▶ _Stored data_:

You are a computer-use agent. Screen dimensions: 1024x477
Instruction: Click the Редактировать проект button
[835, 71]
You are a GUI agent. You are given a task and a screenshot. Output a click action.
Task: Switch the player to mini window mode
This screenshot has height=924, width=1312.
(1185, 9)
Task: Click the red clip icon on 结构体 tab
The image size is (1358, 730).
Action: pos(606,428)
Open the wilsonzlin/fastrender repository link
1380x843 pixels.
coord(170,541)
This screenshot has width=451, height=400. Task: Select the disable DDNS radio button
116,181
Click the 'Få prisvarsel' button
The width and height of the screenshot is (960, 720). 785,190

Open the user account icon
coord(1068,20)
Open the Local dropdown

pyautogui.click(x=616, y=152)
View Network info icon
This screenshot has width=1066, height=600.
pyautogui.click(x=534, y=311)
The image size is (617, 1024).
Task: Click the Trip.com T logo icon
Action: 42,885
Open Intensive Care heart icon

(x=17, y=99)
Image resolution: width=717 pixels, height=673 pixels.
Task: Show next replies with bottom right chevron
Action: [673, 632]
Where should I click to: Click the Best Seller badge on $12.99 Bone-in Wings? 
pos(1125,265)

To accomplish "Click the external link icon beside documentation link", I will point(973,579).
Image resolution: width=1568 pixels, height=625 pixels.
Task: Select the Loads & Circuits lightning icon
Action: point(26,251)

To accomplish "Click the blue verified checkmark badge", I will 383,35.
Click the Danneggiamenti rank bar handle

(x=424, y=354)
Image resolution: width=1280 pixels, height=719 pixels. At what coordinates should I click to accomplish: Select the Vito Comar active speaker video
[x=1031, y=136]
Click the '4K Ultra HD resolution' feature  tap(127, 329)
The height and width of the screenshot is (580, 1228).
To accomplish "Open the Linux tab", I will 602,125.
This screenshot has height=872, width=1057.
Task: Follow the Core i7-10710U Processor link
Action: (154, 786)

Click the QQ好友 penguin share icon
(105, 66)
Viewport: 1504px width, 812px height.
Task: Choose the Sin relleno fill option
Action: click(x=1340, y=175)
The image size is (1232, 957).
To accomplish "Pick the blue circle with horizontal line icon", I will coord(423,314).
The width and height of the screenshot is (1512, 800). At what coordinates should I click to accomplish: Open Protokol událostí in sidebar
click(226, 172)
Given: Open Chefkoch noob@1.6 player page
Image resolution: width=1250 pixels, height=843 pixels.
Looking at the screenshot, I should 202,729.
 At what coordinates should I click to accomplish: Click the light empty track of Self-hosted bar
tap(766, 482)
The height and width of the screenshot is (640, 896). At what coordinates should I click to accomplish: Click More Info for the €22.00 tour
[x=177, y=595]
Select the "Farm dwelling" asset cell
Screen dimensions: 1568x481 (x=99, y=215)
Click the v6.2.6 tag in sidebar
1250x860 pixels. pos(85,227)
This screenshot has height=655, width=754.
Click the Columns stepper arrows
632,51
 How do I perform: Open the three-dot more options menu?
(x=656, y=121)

▶ _About this exercise_:
Some lines of the data above may hold the word "agent"; report how many do, and nothing else.

▶ _Solution_:
2